Hey folks!! I have a dear friend who lives 3 states away from me who is having a heck of a time with her mac. She is calling me for help cuz I am somewhat computer savy, but mostly just with windows, though I work in Linux/Unix as well. Anyways, I am wondering if there is an easy way for me to establish a remote connection to her computer from mine. All of the methods I have read about, involve host work on a terminal, and I think that this would be a bit much for her. I do have a mac at my place. Is there an easy way for us to set up a remote connection so I can help her out. All advice appreciated!!


----------



## Headrush (Feb 9, 2005)

Just google "vnc on os x".

Need a VNC server on the remote machine, and a VNC client on yours.
Make sure to open firewall port and you should be good to go.


----------



## musiclover (Aug 3, 2003)

Yeah, I was looking into that. Unfortunately, to configure it on her computer would require some terminal work, and I am not too confident that she could follow my directions over the telephone. I was hoping for an easier option.


----------



## Headrush (Feb 9, 2005)

musiclover said:


> Yeah, I was looking into that. Unfortunately, to configure it on her computer would require some terminal work, and I am not too confident that she could follow my directions over the telephone. I was hoping for an easier option.

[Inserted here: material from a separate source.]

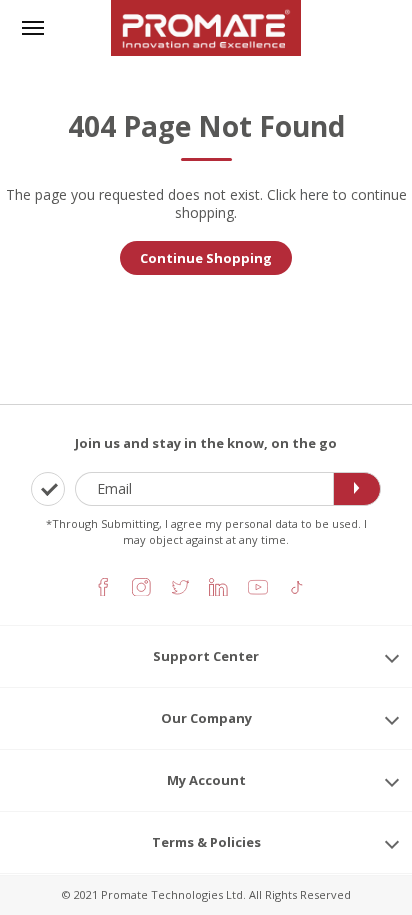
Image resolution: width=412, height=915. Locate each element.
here (314, 194)
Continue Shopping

Did you look at OSXvnc? http://www.redstonesoftware.com
Just double click to run and start, no command line stuff I am aware of. ($29.95)

There is also Apple Remote Desktop, but it costs more money.


----------



## MSM Hobbes (Apr 23, 2004)

Not to take away your desire for the remote s/w, but,,, if she has internet access, can she post her problems here, or send them to you in an email for you to translate, like a liaison?

As to her ability to follow your directions over the phone, what harm would there to try?


----------